A. Elmoataz et al. (Eds.): ICISP 2010, LNCS 6134, pp. 113–121, 2010.
© Springer-Verlag Berlin Heidelberg 2010
Assessment of the Artificial Habitat in Shrimp
Aquaculture Using Environmental Pattern Classification
José Juan Carbajal Hernández,
Luis Pastor Sánchez Fernández, and Marco Antonio Moreno Ibarra
Centre of Computer Research – National Polytechnic Institute, Av. Juan de Dios Bátiz, Col.
Nva. Industrial Vallejo, México D.F., México. 57296000, Ext. 56573
juancarvajal@sagitario.cic.ipn.mx,
{lsanchez,marcomoreno}@cic.ipn.mx
Abstract.
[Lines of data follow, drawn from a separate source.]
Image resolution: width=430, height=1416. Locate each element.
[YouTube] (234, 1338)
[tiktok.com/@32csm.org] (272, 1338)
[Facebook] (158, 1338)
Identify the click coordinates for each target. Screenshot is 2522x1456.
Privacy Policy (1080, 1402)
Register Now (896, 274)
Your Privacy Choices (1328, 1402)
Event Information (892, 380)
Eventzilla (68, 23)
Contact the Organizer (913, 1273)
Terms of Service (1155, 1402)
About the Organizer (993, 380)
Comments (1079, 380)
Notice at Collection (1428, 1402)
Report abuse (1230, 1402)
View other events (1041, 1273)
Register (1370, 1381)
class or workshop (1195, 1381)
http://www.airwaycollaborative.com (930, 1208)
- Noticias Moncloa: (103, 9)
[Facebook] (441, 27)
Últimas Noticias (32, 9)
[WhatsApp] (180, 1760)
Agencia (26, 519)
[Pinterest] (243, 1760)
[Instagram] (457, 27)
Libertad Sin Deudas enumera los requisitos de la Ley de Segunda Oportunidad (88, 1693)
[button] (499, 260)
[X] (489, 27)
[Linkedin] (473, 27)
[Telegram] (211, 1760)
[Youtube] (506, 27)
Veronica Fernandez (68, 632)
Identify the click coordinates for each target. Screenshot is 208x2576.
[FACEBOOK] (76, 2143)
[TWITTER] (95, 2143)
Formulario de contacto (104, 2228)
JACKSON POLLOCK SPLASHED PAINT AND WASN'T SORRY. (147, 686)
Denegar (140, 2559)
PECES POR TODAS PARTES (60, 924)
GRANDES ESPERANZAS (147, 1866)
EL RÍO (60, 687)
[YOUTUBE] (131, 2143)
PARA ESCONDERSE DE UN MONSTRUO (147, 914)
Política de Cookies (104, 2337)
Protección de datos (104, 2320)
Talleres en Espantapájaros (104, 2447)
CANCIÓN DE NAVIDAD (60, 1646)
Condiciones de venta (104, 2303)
This paper presents a novel model for assessing the water quality for
the artificial habitat in shrimp aquaculture. The physical-chemical variables
involved in the artificial habitat are measured and studied for modeling the
environment of the ecosystem. A new physical-chemical index (Г) classifies the
behavior of the environmental variables, calculating the frequency and
the deviations of the measurements based on impact levels. A fuzzy inference
system (FIS) is used for establishing a relationship between environmental
variables, describing the negative ecological impact of the concentrations
reported. The FIS uses a reasoning process for classifying the environmental
levels providing a new index, which describes the general status of the water
quality (WQI); excellent, good, regular and poor.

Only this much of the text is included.